While some have claimed that Durov was forced into the sale, a claim that he has denied, the buyout by Usmanov effectively ended UCP’s claim on Telegram. Mail.ru Group, part-owned by Usmanov, already held 52% of VKontakte and bought the remaining 48% of the social network in a $1.47bn all-cash transaction, which emerged from the duel independent and unscathed. Durov then turned his full attention to developing Telegram.

Big business

With Telegram up and running, Durov, who now lives and works in the UAE, launched his next big project: the TON blockchain that promised to work many times faster than existing versions and could potentially disrupt the entire global banking and credit card system by offering an alternative platform for financial transactions.

In 2018 Durov held the biggest ICO ever and raised $1.7bn to fund the work. However, TON eventually ran aground, and Durov halted his TON blockchain project in May 2020, after a prolonged struggle with the US SEC, which banned the blockchain.

In 2017 Telegram has spent $70mn, and planned expenditures for 2018 were $100mn, $130mn in 2019 and $170mn in 2020.

Under the out-of-court agreement in the US Telegram was ordered to pay a fine of $18.5mn as well as being ordered to pay back $1.2bn of investment in the GRAM tokens that were sold during the ICO.

The $1bn of convertible debt the company reportedly intends to issue will presumably be used to pay back Durov’s investors into TON and continue the development of the blockchain.

As a result, Durov's estimated worth has gone up ten-fold. As Telegram doesn't actually make any money, the way these companies are valued is assessing the value on the basis of the number of users. Typically, a large social media network values each user as worth $35-$40 of potential monetisation. With over 500mn users worldwide that would value Telegram on the order of $17.5bn to $20bn, although other estimates now value the company at closer to $30bn.
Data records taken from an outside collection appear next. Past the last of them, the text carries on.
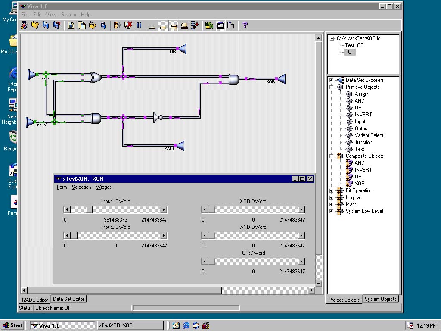441x331 pixels.
Task: Click the XOR output connector in diagram
Action: [281, 79]
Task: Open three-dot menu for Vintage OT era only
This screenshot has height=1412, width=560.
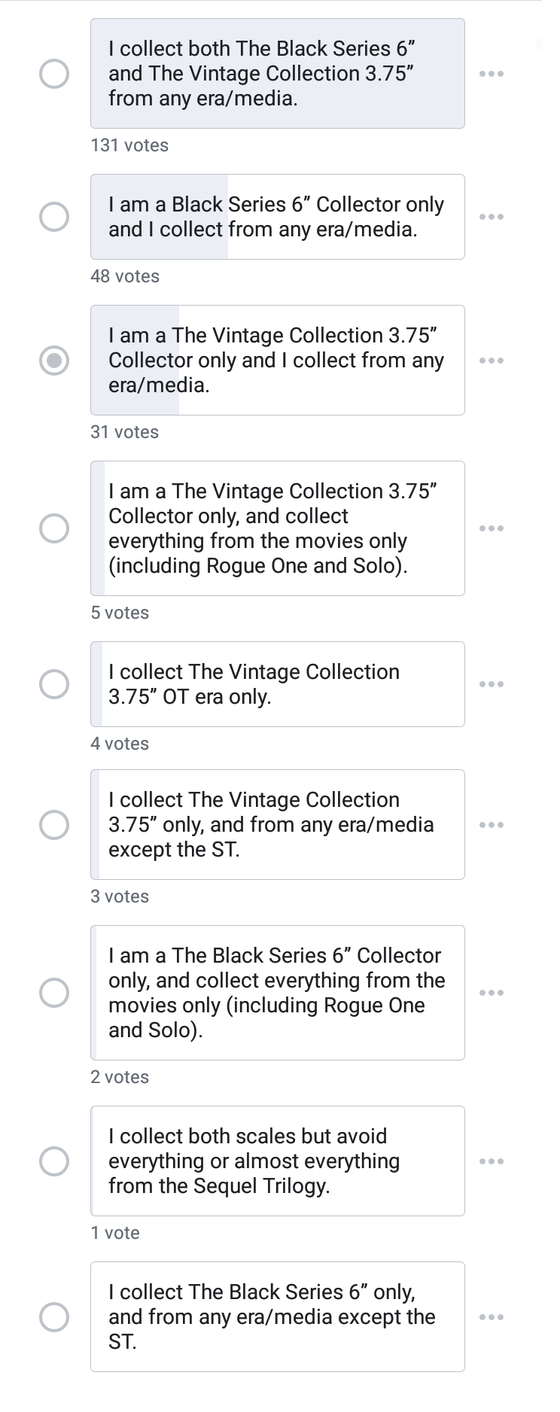Action: [x=491, y=684]
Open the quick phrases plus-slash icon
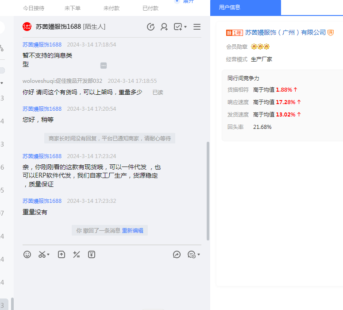Image resolution: width=343 pixels, height=310 pixels. coord(77,255)
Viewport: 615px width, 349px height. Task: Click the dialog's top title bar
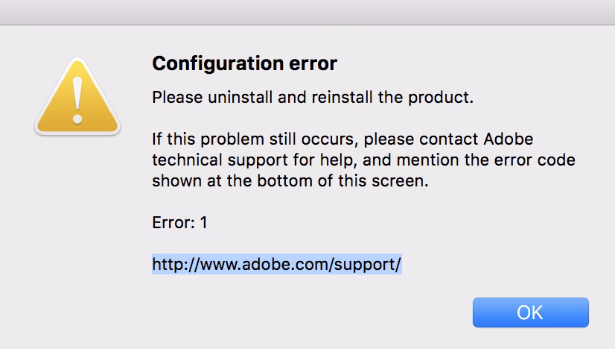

Raising the money should be easy, as tech companies are hot at the moment. In just the last six months Kaspi.kz, a Kazakh-based fintech company, and Ozon.ru, a Russian e-commerce company, have both pulled off spectacular IPOs, raising $870mn and $1.2bn respectively. Capital markets have massive excess liquidity thanks to all the anti-coronavirus (COVID-19) stimulus programmes being run around the world, and with the developed equity markets already over-bought investors are risk-on for new equity offerings, especially from the sexy tech sector. Investors are salivating at the prospect of getting access to Telegram’s equity, but there will still be a while to wait.